Tel: 614/466-4143          Fax: 614/752-4836           Email: exec@bop.state.oh.us           Web: www.pharmacy.ohio.gov




~~ FEBRUARY 2004 ~~



The Ohio State Board of Pharmacy News is published by the Ohio State Board of Pharmacy and the National Association of Boards of Pharmacy Foundation, Inc. to promote voluntary compliance of pharmacy and drug law.  The opinions and views expressed in this publication do not necessarily reflect the official views, opinions, or policies of the Foundation or the Board unless expressly so stated.

William T. Winsley, MS, RPh - State News Editor

Carmen A. Catizone, MS, RPh, DPh - National News Editor & Executive Editor

Reneeta C. "Rene" Renganathan - Editorial Manager



State News Section



New Web Site Address for Pharmacy Board

Make a note of the Ohio State Board of Pharmacy’s new Web site address: www.pharmacy.ohio.gov.  If you have us on your favorites list, please be sure to change our address.


Continuing Education Note

The Board’s annual Jurisprudence Quiz is included as part of this Newsletter.  The questions in the quiz relate to the topics covered in this Newsletter as well as the May, August, and November 2003 News­letters.  If you need them, copies of the previous Newsletters can be found on the Board’s Web site at www.pharmacy.ohio.gov by clicking on “C.P.E. News and S.B.N.”

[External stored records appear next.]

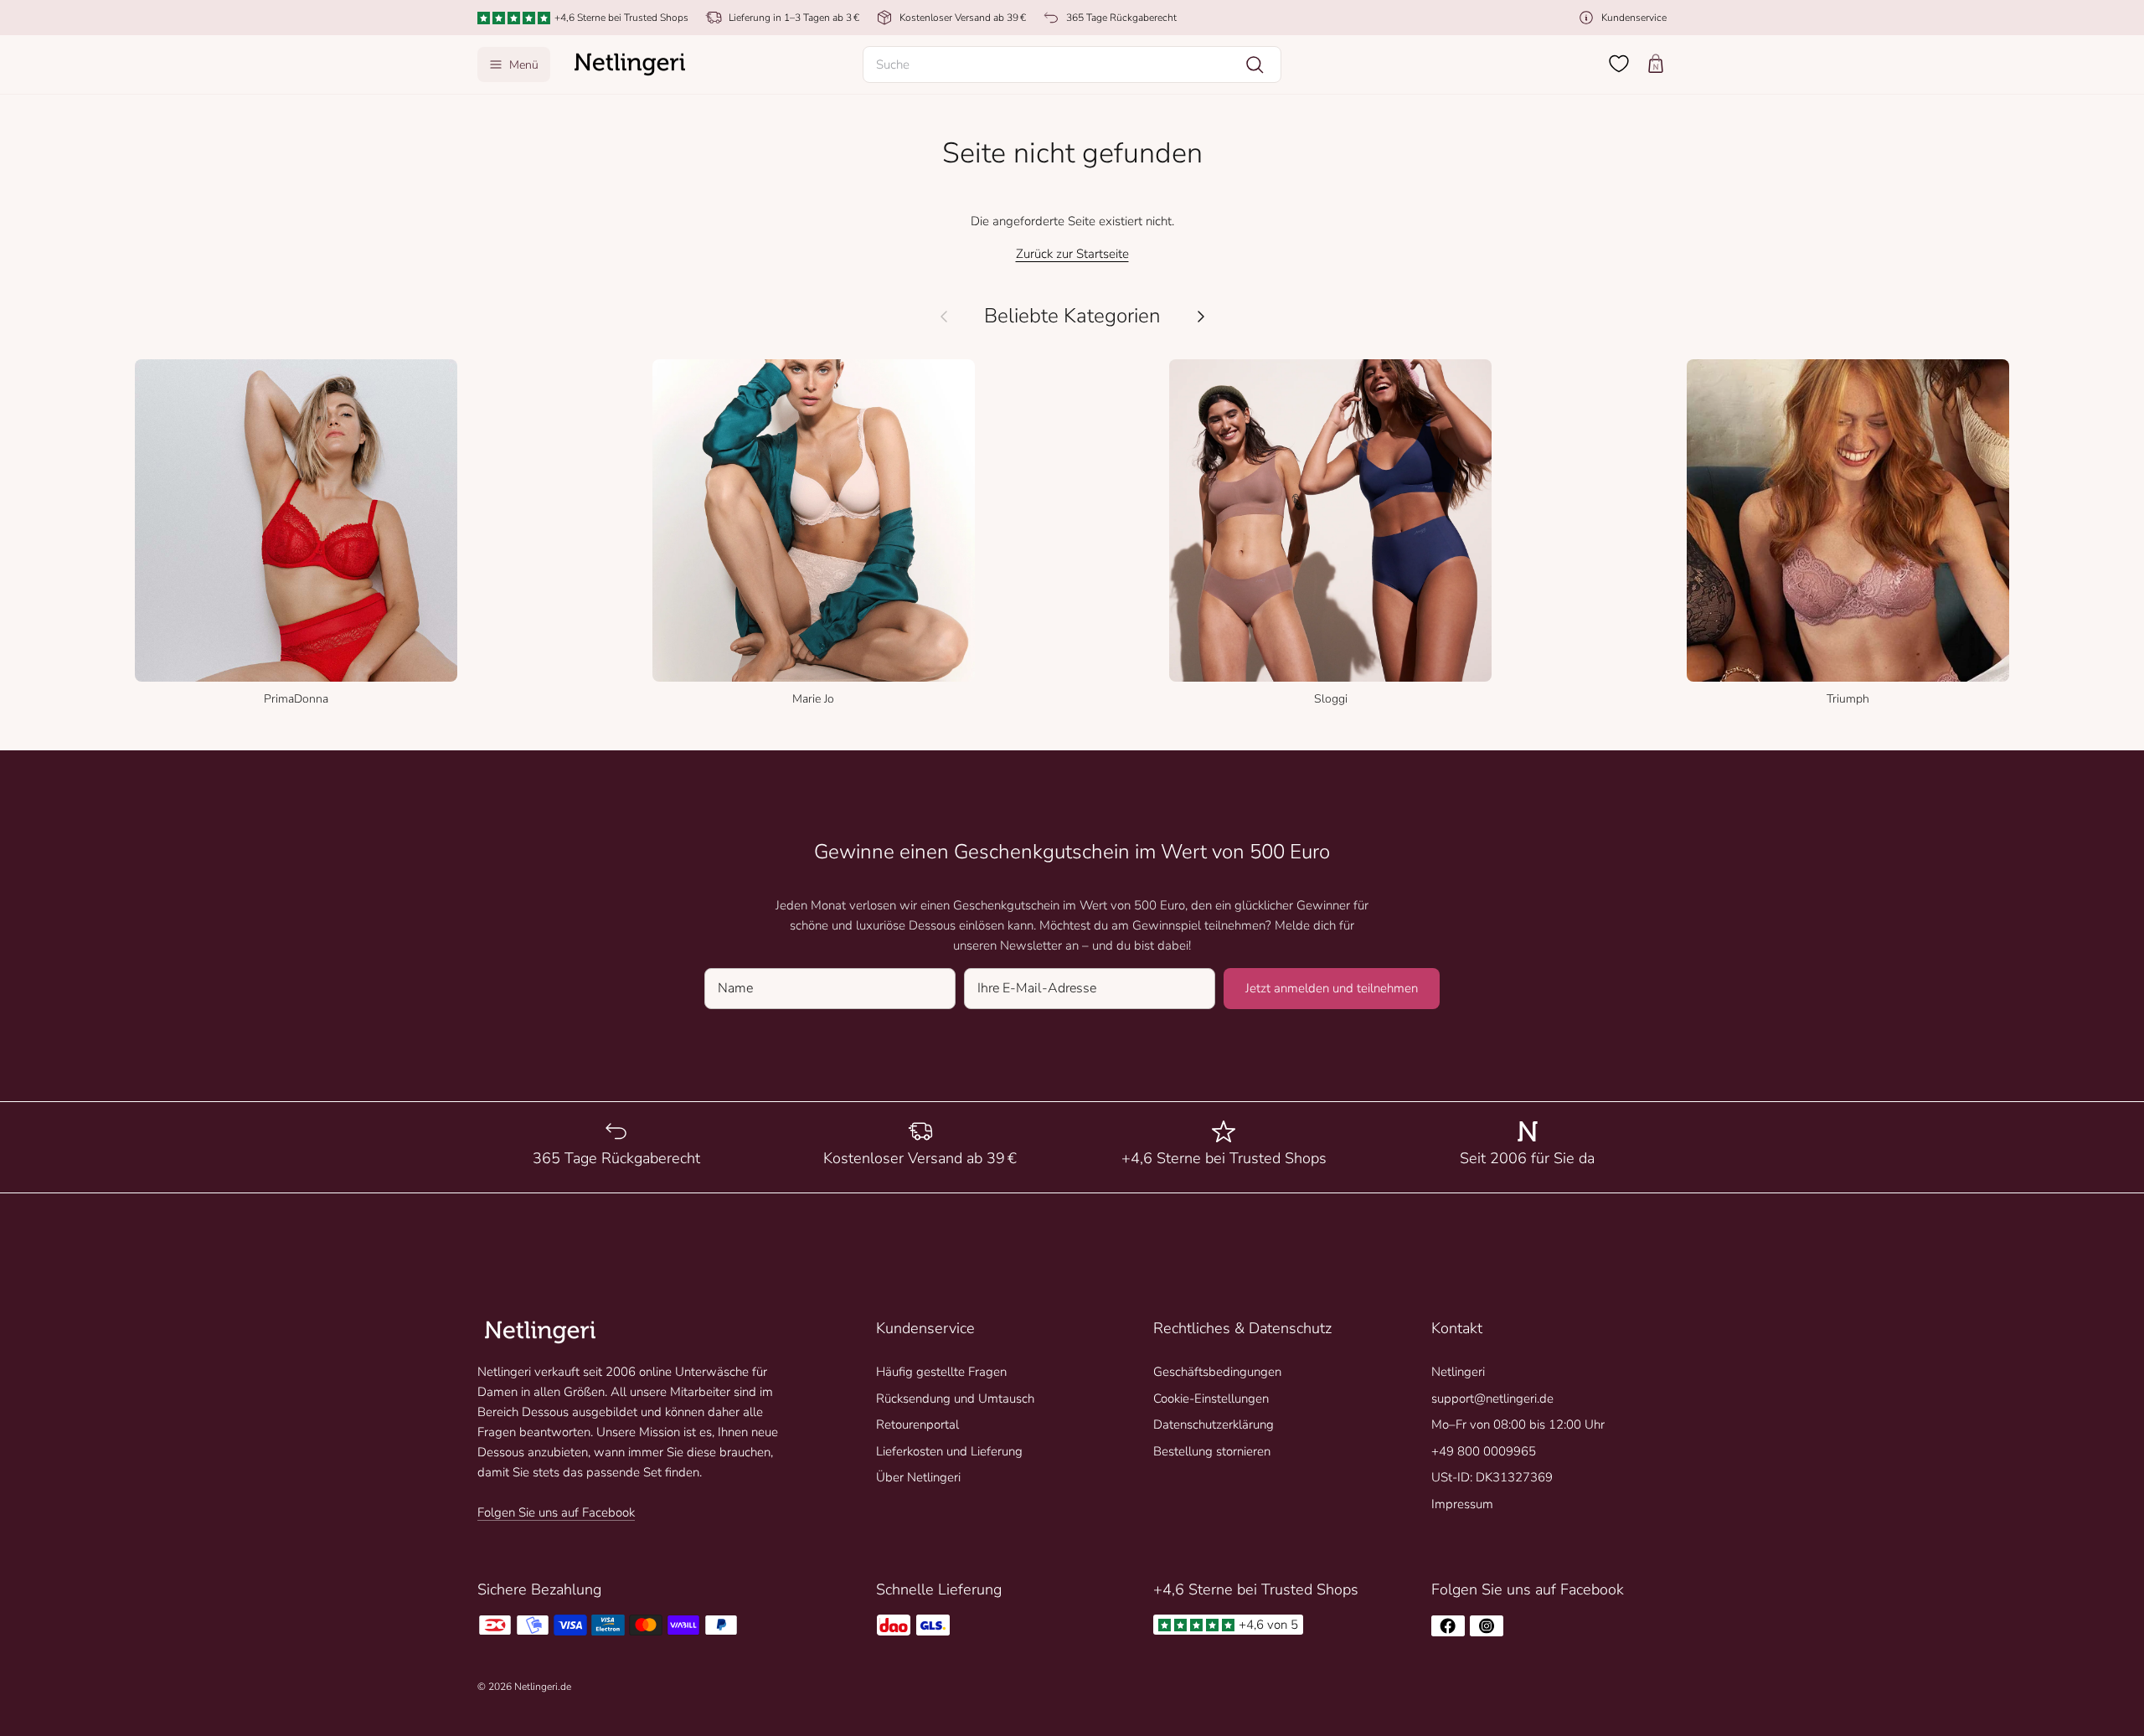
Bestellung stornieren (1211, 1451)
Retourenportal (917, 1424)
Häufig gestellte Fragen (941, 1371)
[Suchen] (1255, 64)
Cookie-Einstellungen (1211, 1398)
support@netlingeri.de (1492, 1398)
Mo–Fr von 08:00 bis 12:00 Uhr (1518, 1424)
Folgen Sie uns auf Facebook (556, 1512)
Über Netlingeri (918, 1477)
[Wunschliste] (1619, 63)
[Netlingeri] (630, 64)
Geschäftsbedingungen (1217, 1371)
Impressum (1462, 1504)
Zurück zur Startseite (1072, 253)
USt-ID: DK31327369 (1492, 1477)
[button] (1072, 64)
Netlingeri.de (542, 1686)
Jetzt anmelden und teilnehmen (1331, 988)
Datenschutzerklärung (1213, 1424)
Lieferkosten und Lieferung (949, 1451)
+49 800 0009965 (1483, 1451)
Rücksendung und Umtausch (955, 1398)
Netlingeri (1458, 1371)
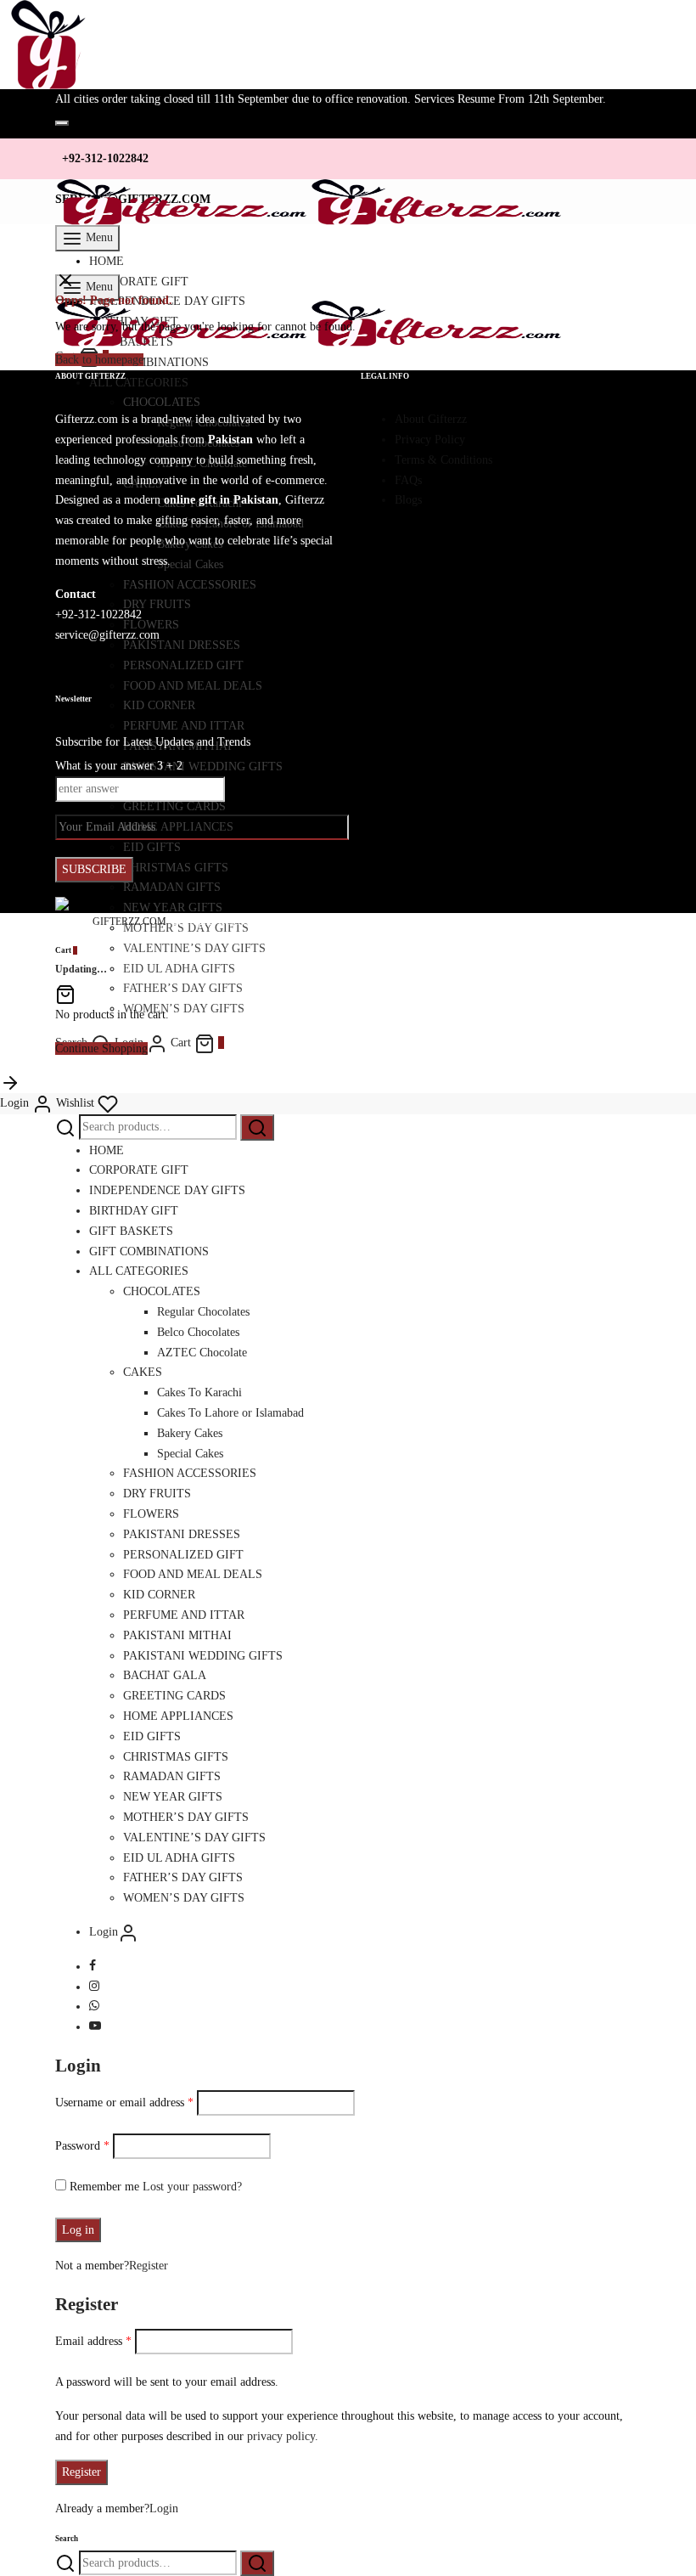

Please note that the deadline for submission of the completed quiz is March 31, 2004.  Any answer sheets postmarked after March 31 will not be accepted for grading.


Final CPE Reminder

This is a final reminder to those pharmacists whose license number begins with 03-1.  This is the year for you to report your continuing pharmacy education (CPE).  It will be due in the Pharmacy Board office no later than May 15, 2004.

Beginning this year, we are splitting the CPE reporting and the license renewal periods.  The CPE report forms should be arriving in your mail sometime early in March, while your renewal forms will not be arriving until mid summer.  If you have not received your CPE reporting form by the end of March, please notify the Board office so we can send you a replacement.  The CPE reporting forms will also be available on the Board’s Web site under “Forms,” which can be filled out online; then you can print, sign, and mail them to the Board office.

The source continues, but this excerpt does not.